Pancreatitis has been reported in clinical trials and during post marketing experience. Among post marketing reports, while not all cases were confounded by risk factors, many patients had factors which are known to be associated with pancreatitis such as increased triglycerides (see Section 4.4), gallstones, and alcohol consumption.
Quetiapine data in combination with divalproex or lithium in acute moderate to severe manic episodes is limited; however, combination therapy was well tolerated (see Sections 4.8 and 5.1). The data showed an additive effect at week 3.
Atrolak XL 50 mg contain lactose. Patients with rare hereditary problems of galactose intolerance, the Lapp lactase deficiency, or glucose-galactose malabsorption should not take this medicine.
Atrolak XL contain less than 1 mmol sodium (23 mg) per tablet, that is to say essentially ‘sodium-free’.
Cases of misuse and abuse have been reported. Caution may be needed when prescribing quetiapine to patients with a history of alcohol or drug abuse.
Given the primary central nervous system effects of quetiapine, quetiapine should be used with caution in combination with other centrally acting medicinal products and alcohol.
Caution should be exercised treating patients receiving other medications having anti-cholinergic (muscarinic) effects (see Section 4.4).

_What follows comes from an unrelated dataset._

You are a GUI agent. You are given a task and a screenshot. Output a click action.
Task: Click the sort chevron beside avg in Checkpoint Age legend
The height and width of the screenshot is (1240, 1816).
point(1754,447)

Cytochrome P450 (CYP) 3A4 is the enzyme that is primarily responsible for the cytochrome P450 mediated metabolism of quetiapine. In an interaction study in healthy volunteers, concomitant administration of quetiapine (dosage of 25 mg) with ketoconazole, a CYP3A4 inhibitor, caused a 5- to 8-fold increase in the AUC of quetiapine. On the basis of this, concomitant use of quetiapine with CYP3A4 inhibitors is contraindicated. It is also not recommended to consume grapefruit juice while on quetiapine therapy.
In a multiple dose trial in patients to assess the pharmacokinetics of quetiapine given before and during treatment with carbamazepine (a known hepatic enzyme inducer), co-administration of carbamazepine significantly increased the clearance of quetiapine. This increase in clearance reduced systemic quetiapine exposure (as measured by AUC) to an average of 13% of the exposure during administration of quetiapine alone; although a greater effect was seen in some patients. As a consequence of this interaction, lower plasma concentrations can occur, which could affect the efficacy of quetiapine therapy. Co-administration of quetiapine and phenytoin (another microsomal enzyme inducer) caused a greatly increased clearance of quetiapine by approx. 450%. In patients receiving a hepatic enzyme inducer, initiation of quetiapine treatment should only occur if the physician considers that the benefits of quetiapine outweigh the risks of removing the hepatic enzyme inducer. It is important that any change in the inducer is gradual, and if required, replaced with a non-inducer (e.g. sodium valproate) (see Section 4.4).
The pharmacokinetics of quetiapine were not significantly altered by co-administration of the antidepressants imipramine (a known CYP 2D6 inhibitor) or fluoxetine (a known CYP 3A4 and CYP 2D6 inhibitor).
The pharmacokinetics of quetiapine were not significantly altered by co-administration of the antipsychotics risperidone or haloperidol. Concomitant use of quetiapine and thioridazine caused an increased clearance of quetiapine with approx. 70%.
The pharmacokinetics of quetiapine were not altered following co-administration with cimetidine.
The pharmacokinetics of lithium were not altered when co-administered with quetiapine.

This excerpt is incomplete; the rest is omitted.